▶ **What you are asked to do**:
Transcribe each entry. Change nothing.

━━━━━ Material shown

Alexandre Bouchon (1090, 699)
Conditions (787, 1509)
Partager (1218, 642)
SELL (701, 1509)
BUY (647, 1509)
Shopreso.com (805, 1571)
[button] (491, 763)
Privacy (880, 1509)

━━━━━━━━━━

▶ **Answer for this exercise**:
Alexandre Bouchon (1090, 699)
Conditions (787, 1509)
Partager (1218, 642)
SELL (701, 1509)
BUY (647, 1509)
Shopreso.com (805, 1571)
[button] (491, 763)
Privacy (880, 1509)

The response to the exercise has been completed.